### SELECTED EXCERPT

Ken K. Krum (1914-2003) has been carving duck hunting decoys for nearly 50 years. His carving style is firmly connected to the traditional functional purpose of decoys; Ken's decoys are meant to be hunted over. They are considered good when they are effective, and his decoys have been effectively used many times to lure waterfowl from the sky to his dinner table.

Ken credits lifelong friend and hunting partner, Dr. Miles D. Pirnie, as the primary influence on the design and carving of his decoys. Miles, well known in the Michigan waterfowling community for his depth of knowledge about waterfowl and waterfowl hunting, helped hone Ken's skills of observing and replicating the details that distinguish one waterfowl species from another. Willy McDonald, another fellow carver and duck hunting partner, once asked his friend why no two decoys in his set looked alike. Ken answered that it was his observation "that feeding Mallards display various attitudes ranging from quiet to aggressive." Willy realized Ken's goal was to duplicate the flock. (1)

Ken has always been willing to share his skills with others but only recently was made aware of the influence he himself could have on future generations of carvers. To this end he has taught both his son and grandson to carve. "Grandpa Krum" has passed on to them and many others a rich heritage in the production of a unique art form and a deep appreciation for nature.

Recently Willy curated "Artful Deception," an exhibition that examined the work of several regional Michigan decoy carvers and their influence on each other. Ken's work was included for several reasons: it remains true to the original intention of this carving tradition--the creation of working decoys for use in hunting; it reflects his lifelong commitment to the craft; and it demonstrates his development as a tradition bearer over the course of his lifetime.

######
### DATA EXCERPT

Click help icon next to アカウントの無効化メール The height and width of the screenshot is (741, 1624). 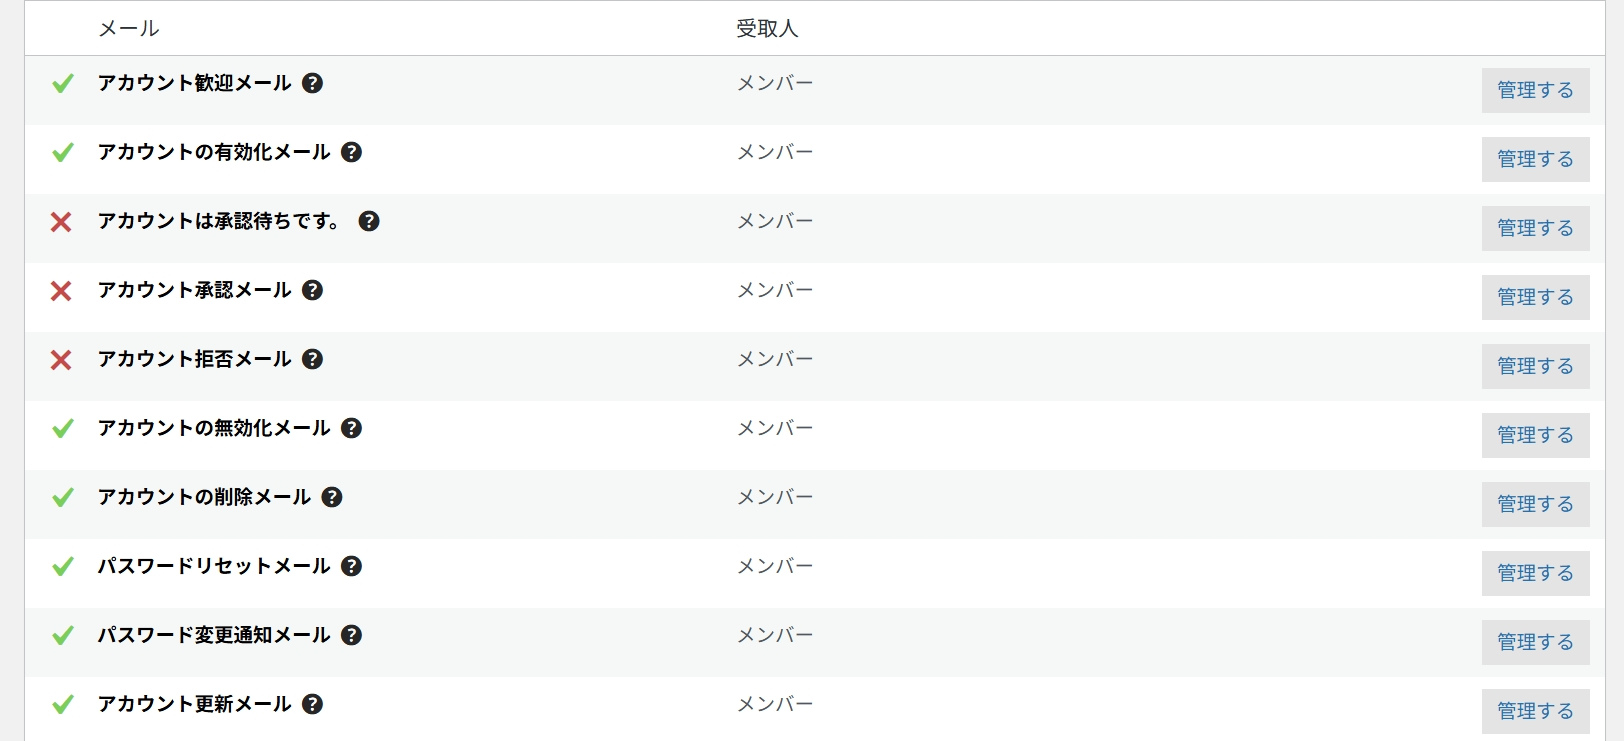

######

_OBJECTIVE 1_:
Answer these from the passage on Ken Krum's decoys:
(a) Whom does Ken credit as the primary influence on the design and carving of his decoys?
(b) Which two family members has he taught to carve?
(c) What was the title of the exhibition Willy curated?
_OBJECTIVE 2_: Print the part of the passage on Ken Krum's decoys starting at "Ken has always" and ending at "appreciation for nature.".

_FULL ANSWER 1_:
(a) Dr. Miles D. Pirnie
(b) His son and grandson
(c) "Artful Deception"

_FULL ANSWER 2_:
Ken has always been willing to share his skills with others but only recently was made aware of the influence he himself could have on future generations of carvers. To this end he has taught both his son and grandson to carve. "Grandpa Krum" has passed on to them and many others a rich heritage in the production of a unique art form and a deep appreciation for nature.